Dataset items
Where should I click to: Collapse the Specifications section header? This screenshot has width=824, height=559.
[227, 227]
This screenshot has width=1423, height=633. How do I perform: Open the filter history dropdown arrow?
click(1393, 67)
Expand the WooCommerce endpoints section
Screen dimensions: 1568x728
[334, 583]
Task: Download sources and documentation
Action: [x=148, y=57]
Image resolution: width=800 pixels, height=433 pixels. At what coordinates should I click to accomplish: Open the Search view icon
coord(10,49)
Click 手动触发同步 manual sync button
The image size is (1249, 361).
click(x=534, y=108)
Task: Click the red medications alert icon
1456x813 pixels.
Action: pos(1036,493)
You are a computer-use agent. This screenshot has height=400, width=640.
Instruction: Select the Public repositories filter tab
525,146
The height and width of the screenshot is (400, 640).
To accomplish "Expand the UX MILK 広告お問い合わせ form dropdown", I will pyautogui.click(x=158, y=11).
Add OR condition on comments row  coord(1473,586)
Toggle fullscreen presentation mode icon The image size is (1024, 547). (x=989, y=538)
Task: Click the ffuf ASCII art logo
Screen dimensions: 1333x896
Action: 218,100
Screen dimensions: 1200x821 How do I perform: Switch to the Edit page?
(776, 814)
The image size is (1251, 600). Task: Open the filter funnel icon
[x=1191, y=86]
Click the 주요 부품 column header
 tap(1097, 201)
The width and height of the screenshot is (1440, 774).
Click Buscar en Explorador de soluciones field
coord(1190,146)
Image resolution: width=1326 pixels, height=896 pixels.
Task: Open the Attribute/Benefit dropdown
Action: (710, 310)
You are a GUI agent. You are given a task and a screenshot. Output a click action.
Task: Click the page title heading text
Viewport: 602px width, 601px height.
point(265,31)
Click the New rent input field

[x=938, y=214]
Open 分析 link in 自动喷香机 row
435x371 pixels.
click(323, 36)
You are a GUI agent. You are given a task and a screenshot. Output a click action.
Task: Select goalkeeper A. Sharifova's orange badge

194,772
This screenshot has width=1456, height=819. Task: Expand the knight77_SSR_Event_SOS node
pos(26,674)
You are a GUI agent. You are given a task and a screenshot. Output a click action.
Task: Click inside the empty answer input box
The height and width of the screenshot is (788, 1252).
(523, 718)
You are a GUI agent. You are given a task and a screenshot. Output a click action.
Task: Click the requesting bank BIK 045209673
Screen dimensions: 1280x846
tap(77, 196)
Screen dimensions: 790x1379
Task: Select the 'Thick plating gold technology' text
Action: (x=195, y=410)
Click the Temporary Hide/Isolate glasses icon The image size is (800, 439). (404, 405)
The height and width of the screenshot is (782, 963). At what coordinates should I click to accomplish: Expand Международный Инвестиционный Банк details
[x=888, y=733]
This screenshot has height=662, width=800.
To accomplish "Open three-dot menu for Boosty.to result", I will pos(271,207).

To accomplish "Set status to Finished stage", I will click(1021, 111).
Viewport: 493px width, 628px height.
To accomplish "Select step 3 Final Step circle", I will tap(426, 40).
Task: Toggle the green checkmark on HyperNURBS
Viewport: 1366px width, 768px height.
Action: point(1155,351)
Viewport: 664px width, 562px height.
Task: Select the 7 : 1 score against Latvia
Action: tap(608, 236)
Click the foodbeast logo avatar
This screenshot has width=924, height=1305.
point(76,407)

**What the exercise asks**. How many lines in the data contain the string "Toggle"? Respond with the number only.

**Written answer**. 2